Senator Jeff Merkley joined local irrigation districts and agencies in celebrating collaborative efforts to modernize and improve irrigation efficiency.
photo by Cody Rheault
Senator Jeff Merkley joined local irrigation districts and agencies in celebrating collaborative efforts to modernize and improve irrigation efficiency. photo by Cody Rheault
More than a dozen local agencies along with Oregon Sen. Jeff Merkley, D-Ore., gathered for a Celebration of Collaboration last Tuesday, March 19. Recognizing joint efforts between irrigation districts, land trusts, and energy corporations more than a hundred people gathered to express their appreciation in the midst of one of the largest modernization projects.

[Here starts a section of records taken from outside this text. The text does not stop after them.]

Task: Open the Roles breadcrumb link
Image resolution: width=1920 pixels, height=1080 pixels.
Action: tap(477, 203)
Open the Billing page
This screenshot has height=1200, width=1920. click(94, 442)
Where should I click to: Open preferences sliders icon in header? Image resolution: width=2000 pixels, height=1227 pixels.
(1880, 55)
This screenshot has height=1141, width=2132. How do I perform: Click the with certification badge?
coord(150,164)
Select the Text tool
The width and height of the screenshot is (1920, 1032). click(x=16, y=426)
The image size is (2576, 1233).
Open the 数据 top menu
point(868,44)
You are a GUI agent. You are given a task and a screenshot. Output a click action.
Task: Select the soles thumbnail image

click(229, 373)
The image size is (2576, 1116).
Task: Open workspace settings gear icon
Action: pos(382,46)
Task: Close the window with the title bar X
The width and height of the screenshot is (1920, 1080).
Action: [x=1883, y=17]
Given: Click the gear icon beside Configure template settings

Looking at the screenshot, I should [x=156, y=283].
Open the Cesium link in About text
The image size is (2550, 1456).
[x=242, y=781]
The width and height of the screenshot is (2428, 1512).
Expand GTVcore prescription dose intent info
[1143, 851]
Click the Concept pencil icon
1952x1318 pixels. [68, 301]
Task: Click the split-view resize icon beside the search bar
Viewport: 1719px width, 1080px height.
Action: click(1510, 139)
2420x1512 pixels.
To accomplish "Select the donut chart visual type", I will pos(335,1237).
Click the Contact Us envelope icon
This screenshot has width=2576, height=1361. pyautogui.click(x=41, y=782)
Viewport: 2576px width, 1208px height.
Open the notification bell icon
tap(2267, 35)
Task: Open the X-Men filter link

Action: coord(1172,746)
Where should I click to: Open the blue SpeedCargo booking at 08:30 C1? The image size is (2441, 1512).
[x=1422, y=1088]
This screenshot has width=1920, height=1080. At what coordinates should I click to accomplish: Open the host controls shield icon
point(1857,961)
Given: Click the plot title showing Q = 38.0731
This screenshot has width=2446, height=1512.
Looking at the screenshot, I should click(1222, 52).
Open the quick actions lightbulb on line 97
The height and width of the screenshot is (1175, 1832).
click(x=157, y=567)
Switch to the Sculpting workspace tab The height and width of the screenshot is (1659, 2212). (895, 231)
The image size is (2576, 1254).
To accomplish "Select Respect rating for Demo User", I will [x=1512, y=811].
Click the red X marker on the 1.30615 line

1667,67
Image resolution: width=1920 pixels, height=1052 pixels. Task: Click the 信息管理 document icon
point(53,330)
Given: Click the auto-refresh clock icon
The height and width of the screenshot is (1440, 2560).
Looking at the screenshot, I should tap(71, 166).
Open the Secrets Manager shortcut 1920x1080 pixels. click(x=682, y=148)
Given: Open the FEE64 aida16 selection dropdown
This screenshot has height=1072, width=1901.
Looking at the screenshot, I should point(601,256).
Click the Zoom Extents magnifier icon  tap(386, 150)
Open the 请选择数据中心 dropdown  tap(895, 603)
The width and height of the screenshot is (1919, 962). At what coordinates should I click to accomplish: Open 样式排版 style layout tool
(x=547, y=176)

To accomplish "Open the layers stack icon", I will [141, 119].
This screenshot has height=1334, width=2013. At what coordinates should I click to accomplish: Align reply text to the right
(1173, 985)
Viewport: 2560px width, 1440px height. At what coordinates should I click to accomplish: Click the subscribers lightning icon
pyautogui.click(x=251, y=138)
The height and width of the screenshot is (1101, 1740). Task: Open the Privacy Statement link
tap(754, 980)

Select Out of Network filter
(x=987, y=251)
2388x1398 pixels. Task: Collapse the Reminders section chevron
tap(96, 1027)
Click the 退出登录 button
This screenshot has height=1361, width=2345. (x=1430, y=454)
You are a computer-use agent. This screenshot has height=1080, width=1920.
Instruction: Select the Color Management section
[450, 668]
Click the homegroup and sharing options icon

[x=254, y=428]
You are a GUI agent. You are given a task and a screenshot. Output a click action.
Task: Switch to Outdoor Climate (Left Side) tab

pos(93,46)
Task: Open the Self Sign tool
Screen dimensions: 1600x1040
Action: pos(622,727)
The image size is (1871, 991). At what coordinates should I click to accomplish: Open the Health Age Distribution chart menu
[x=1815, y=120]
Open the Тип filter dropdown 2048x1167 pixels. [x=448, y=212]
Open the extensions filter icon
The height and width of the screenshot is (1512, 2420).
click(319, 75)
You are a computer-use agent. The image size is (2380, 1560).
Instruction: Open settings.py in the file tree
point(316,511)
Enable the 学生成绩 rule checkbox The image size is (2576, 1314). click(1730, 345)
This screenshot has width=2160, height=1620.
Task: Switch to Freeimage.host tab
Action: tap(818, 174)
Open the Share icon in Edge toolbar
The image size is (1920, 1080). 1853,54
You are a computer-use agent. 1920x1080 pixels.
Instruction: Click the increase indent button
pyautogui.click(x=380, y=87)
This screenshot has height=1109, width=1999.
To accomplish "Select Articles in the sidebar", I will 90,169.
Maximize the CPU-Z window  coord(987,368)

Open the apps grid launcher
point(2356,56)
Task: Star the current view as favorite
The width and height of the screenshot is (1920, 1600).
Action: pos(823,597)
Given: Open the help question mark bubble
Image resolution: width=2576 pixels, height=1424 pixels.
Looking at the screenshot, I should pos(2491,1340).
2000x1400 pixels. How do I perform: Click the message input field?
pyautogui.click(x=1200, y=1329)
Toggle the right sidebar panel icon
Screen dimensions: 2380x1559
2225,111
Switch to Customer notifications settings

Held at the Three Sisters Irrigation District headquarters just east of Sisters, the event unveiled the new Watson Micro Hydro Demonstration Project Facility along with four new hydro turbines and a display of the new massive 84-inch piping used in local canals.

For years local irrigation districts have worked to replace centuries-old open-air canals with new, pressurized underground piping. Years prior, the open canals presented an inefficient means of transporting water. The majority of water was lost through evaporation and seepage into the porous Central Oregon earth, and exposed an uncontrollable vessel for contamination.

With 59 of the 64 miles of piping already complete, local irrigation district managers are beginning to see the benefits.

Marc Thalacker, manager of the Three Sisters Irrigation District, says they have already restored 30 CFS of water into Whychus Creek with hopes of seeing steelhead and salmon return someday.

“The last time we saw those in the Whychus was in 1885,” he said.

The new underground pipe will also provide local farmers with 25 percent more water and save them from the costs of pumping their own water to their fields — a provision local farmers will find beneficial on their bottom line, Thalacker said. For irrigation districts and farms, it’s a win-win.

Also participating in the ribbon-cutting ceremonies, Sen. Jeff Merkley, D-Ore., expressed his appreciation for the well-spent dollars. The Oregon Senator secured $30 million last year for the project and has played a crucial role in securing federal funding for local irrigation district projects.

Merkley said he intends to keep providing for the project and overseeing it until its completion.

Event-goers also had the opportunity to tour the new 200-kilowatt installation in addition to the existing 700-kilowatt hydropower electric plant. The new turbines will not only provide a similar function in creating electricity as the existing gravity-pressurized 700-kilowatt plant, but also provide a source of renewable energy suitable to farm use.

The new turbines in conjunction with the new facility will produce 26% more electricity for local homes in addition to the existing 3.1 million kilowatt-hours produced annually — feeding the rapid growth of Central Oregon with renewable energy.

Laying pipe in Central Oregon’s centuries-old canals and pursuing renewable energy through hydropower has been a large cooperative between all of Central Oregon’s irrigation districts. Local land trusts and energy corporations have partnered with them in developing one of the largest modernization projects to date.

Piping the old canals was a project started in 2000, but in 2019 and with 11 years to go, the end is in sight.

“That’s how long it will take to finish,” said Ken Rieck, district manager for Tumalo Irrigation District. “But we can see the end now, it was decades before.”

For nearly two decades they averaged 2,000-3,000 feet of pipe per year, Rieck said. But this year, 8,400 feet has already been laid, putting them ahead for next year.

Fifteen years ago the Tumalo Irrigation District was in bad shape, said Reick.

“It’s been a major effort, having this in the ground where we can actually complete it is a huge goal for Tumalo.”